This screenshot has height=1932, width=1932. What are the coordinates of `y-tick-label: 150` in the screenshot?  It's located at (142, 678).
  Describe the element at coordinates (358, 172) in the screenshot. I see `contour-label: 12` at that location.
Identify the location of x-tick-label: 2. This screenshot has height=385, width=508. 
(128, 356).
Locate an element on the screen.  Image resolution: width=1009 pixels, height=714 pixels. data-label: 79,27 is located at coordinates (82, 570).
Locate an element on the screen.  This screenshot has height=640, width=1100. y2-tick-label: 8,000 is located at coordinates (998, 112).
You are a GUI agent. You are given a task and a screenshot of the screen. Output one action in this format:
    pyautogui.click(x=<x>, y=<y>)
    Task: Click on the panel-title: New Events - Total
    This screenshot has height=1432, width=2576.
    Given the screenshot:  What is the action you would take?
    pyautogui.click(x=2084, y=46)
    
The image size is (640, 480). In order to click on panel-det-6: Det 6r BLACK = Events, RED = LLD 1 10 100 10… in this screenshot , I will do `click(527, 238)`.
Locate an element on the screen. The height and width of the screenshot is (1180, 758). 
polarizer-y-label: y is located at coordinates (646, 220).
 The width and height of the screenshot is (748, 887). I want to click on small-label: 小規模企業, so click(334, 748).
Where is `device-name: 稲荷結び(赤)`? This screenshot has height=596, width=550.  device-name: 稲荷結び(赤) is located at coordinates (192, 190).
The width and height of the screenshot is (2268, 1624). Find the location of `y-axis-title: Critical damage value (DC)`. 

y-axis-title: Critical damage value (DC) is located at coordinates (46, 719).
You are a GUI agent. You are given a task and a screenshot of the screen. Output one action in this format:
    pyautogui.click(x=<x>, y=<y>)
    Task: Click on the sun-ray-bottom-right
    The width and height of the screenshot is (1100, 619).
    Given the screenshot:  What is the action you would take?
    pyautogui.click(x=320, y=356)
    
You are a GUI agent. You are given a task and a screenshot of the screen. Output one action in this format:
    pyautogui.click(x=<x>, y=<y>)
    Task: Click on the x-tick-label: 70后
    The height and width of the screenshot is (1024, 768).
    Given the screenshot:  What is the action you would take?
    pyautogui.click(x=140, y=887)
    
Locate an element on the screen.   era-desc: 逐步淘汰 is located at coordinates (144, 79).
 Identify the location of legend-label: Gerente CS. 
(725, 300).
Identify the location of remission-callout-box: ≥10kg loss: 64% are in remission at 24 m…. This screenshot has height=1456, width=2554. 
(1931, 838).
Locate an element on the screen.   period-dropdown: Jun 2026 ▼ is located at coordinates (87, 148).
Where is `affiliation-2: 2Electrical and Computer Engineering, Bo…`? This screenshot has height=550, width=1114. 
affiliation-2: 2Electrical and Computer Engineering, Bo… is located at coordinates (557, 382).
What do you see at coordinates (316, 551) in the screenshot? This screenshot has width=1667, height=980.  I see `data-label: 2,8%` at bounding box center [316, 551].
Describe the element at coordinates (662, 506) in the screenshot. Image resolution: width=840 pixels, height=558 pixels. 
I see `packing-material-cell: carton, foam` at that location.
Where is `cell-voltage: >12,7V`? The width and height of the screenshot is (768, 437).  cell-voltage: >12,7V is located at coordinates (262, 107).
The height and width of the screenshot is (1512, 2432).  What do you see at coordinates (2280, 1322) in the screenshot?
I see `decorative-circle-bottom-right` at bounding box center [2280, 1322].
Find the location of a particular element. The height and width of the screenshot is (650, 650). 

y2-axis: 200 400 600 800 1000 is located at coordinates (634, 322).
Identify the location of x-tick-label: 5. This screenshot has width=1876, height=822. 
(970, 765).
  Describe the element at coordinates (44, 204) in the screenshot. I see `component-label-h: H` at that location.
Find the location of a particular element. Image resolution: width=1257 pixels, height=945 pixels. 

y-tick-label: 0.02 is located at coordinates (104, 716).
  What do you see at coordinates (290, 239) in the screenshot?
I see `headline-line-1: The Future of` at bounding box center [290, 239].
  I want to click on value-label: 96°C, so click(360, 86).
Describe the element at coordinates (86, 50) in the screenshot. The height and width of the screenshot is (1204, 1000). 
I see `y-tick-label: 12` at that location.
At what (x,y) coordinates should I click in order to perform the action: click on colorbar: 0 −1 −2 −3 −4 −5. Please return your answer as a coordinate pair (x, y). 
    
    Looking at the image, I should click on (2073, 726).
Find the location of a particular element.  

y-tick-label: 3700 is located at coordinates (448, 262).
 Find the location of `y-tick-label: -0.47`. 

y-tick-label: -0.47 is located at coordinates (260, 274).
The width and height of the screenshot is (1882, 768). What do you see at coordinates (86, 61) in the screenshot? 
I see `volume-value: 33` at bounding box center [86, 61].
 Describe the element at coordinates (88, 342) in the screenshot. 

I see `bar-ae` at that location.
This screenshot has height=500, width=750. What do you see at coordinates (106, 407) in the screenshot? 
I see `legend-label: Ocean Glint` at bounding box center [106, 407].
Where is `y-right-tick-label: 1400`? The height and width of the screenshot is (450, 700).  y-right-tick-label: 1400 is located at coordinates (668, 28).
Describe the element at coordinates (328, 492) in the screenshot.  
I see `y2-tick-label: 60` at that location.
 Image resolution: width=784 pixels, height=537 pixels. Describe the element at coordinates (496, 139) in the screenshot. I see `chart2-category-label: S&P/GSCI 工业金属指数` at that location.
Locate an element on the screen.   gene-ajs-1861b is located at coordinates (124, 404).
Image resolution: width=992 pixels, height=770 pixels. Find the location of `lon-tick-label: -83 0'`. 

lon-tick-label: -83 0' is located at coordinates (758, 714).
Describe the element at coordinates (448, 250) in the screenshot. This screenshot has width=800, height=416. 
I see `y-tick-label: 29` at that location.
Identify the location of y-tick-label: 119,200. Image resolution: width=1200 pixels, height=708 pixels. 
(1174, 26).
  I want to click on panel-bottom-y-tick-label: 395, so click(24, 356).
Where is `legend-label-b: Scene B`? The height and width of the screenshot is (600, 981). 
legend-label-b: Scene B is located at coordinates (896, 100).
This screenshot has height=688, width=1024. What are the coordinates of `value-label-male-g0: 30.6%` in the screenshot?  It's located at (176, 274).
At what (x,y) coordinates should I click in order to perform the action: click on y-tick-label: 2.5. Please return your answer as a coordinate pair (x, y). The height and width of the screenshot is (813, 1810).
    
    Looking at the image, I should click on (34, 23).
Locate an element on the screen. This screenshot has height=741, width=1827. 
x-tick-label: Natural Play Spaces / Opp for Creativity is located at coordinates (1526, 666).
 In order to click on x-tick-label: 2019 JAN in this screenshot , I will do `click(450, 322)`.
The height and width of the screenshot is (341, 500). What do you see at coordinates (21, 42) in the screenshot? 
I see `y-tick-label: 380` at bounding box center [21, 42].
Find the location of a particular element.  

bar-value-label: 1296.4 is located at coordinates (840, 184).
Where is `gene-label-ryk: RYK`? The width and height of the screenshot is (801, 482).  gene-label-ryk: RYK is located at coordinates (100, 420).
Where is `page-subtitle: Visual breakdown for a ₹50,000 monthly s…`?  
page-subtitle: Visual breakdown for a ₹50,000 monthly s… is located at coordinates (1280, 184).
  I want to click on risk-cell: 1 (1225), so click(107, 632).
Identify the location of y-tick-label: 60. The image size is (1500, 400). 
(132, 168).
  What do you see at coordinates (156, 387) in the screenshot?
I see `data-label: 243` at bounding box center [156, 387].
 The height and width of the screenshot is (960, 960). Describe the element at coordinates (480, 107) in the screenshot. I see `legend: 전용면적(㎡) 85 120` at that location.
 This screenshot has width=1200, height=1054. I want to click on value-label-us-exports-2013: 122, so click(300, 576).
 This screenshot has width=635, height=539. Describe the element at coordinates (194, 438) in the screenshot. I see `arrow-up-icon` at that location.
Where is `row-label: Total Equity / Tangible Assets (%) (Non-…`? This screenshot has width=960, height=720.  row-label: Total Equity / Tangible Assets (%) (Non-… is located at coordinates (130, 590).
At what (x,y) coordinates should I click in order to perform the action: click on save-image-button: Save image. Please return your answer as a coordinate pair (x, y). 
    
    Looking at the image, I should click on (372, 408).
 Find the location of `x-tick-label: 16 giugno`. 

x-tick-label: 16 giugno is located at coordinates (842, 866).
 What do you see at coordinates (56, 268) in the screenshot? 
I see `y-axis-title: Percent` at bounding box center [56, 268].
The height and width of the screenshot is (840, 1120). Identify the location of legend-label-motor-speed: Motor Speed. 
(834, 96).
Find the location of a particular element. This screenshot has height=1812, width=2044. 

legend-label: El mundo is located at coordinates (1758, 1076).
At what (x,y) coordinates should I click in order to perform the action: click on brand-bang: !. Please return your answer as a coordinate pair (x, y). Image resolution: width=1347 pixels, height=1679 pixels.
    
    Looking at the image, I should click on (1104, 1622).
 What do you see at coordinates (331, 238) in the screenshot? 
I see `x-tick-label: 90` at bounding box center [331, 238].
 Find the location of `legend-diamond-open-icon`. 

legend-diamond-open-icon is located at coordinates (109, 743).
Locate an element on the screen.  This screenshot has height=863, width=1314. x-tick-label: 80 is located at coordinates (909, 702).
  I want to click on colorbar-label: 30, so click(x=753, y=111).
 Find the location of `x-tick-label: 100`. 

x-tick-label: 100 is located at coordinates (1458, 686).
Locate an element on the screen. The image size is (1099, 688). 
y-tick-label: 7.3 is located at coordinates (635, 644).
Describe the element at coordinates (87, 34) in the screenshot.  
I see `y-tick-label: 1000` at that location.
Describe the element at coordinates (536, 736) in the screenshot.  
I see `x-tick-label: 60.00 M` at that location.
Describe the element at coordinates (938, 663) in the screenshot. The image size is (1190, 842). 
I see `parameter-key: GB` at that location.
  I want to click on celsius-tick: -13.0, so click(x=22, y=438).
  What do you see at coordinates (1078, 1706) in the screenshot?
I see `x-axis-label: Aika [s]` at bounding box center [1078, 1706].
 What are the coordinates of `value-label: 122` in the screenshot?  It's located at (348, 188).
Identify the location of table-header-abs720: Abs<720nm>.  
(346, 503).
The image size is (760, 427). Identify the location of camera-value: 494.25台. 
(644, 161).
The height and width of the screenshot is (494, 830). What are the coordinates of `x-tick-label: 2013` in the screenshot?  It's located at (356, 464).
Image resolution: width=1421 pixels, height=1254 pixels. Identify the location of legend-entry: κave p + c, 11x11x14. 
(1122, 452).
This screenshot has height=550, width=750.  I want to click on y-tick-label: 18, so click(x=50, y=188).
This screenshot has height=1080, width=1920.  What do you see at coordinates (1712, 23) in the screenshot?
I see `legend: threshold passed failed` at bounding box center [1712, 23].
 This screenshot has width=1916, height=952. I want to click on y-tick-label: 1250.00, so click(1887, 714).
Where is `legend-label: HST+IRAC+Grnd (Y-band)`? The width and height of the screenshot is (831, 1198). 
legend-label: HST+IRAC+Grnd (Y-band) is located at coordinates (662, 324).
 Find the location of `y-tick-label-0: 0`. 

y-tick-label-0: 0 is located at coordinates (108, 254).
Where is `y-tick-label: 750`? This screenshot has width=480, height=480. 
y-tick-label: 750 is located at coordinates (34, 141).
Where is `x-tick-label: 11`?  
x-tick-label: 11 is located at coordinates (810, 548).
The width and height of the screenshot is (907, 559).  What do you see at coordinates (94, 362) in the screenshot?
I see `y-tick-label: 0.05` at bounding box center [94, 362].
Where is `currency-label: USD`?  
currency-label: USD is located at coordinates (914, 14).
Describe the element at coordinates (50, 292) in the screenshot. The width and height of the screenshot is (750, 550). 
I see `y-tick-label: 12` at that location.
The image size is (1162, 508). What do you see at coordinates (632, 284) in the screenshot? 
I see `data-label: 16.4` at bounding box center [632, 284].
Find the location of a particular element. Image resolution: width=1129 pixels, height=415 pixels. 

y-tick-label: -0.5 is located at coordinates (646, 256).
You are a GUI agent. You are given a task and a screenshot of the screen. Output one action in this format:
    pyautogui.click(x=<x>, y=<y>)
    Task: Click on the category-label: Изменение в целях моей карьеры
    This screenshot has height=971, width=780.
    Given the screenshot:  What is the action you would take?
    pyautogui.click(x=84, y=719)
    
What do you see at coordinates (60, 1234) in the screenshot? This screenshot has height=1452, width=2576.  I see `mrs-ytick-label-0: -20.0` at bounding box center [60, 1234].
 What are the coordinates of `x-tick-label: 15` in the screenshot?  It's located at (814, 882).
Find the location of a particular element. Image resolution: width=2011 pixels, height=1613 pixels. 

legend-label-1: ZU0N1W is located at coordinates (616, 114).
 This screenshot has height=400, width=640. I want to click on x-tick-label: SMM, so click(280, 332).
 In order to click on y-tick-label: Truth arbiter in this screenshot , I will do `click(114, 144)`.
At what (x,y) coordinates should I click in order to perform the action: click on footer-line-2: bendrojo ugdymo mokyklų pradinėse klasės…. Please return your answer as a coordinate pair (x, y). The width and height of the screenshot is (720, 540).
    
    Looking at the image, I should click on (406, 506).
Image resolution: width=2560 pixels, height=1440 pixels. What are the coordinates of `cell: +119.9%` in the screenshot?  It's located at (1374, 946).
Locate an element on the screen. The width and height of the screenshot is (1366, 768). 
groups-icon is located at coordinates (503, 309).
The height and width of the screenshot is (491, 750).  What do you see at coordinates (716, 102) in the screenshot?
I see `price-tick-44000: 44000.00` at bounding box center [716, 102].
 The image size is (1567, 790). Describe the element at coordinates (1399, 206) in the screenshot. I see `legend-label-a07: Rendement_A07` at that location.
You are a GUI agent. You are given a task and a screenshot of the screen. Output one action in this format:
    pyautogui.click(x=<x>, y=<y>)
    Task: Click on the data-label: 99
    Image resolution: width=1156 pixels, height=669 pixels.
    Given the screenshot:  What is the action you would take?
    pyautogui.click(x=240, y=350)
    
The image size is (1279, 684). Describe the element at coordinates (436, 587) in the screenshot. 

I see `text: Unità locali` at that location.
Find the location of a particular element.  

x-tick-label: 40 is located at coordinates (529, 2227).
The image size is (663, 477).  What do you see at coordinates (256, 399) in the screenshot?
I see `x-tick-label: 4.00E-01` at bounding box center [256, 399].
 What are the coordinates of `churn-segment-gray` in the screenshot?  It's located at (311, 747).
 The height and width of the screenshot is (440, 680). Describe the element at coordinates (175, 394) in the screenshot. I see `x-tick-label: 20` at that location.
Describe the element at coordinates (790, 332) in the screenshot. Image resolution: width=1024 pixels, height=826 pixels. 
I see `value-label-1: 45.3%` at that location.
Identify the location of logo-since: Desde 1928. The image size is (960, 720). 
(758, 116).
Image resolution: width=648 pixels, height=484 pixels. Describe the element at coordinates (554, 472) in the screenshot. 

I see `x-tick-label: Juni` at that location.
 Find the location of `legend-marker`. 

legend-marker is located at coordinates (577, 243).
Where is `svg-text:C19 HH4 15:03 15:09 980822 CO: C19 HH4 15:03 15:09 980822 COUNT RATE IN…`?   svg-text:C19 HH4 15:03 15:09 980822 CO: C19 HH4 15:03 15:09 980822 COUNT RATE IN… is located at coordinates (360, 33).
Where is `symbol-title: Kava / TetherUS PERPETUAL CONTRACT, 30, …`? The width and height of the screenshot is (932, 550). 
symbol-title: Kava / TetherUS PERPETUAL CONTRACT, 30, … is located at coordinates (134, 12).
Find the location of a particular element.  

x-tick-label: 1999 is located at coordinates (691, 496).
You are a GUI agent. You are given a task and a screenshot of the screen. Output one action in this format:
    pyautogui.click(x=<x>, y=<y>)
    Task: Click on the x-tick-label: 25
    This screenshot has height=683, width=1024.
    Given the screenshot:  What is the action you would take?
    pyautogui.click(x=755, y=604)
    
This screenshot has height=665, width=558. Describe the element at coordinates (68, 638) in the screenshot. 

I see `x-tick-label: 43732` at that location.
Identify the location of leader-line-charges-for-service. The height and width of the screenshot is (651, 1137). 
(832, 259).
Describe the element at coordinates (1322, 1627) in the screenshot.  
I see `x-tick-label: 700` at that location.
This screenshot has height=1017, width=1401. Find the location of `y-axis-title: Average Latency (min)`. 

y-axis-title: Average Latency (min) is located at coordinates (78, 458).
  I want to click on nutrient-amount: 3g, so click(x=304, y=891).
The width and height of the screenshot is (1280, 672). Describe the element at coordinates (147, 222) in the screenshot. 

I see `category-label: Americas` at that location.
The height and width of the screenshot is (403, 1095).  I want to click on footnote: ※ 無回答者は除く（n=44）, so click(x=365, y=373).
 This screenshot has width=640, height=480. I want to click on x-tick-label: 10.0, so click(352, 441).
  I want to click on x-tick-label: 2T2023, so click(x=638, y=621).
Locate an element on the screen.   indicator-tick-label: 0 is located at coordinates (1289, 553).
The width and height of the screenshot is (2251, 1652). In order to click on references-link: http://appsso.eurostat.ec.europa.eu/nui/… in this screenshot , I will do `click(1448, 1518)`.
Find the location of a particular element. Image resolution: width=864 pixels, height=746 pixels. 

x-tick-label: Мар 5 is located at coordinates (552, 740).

Your task =
Copy the items word for word, starting with the line that contains "coordinates (124, 404)." and going on through the line that contains "I want to click on panel-bottom-y-tick-label: 395, so", including both of those lines.

Task output =
Locate an element on the screen.   gene-ajs-1861b is located at coordinates (124, 404).
Image resolution: width=992 pixels, height=770 pixels. Find the location of `lon-tick-label: -83 0'`. 

lon-tick-label: -83 0' is located at coordinates (758, 714).
Describe the element at coordinates (448, 250) in the screenshot. This screenshot has width=800, height=416. 
I see `y-tick-label: 29` at that location.
Identify the location of y-tick-label: 119,200. Image resolution: width=1200 pixels, height=708 pixels. 
(1174, 26).
  I want to click on panel-bottom-y-tick-label: 395, so click(24, 356).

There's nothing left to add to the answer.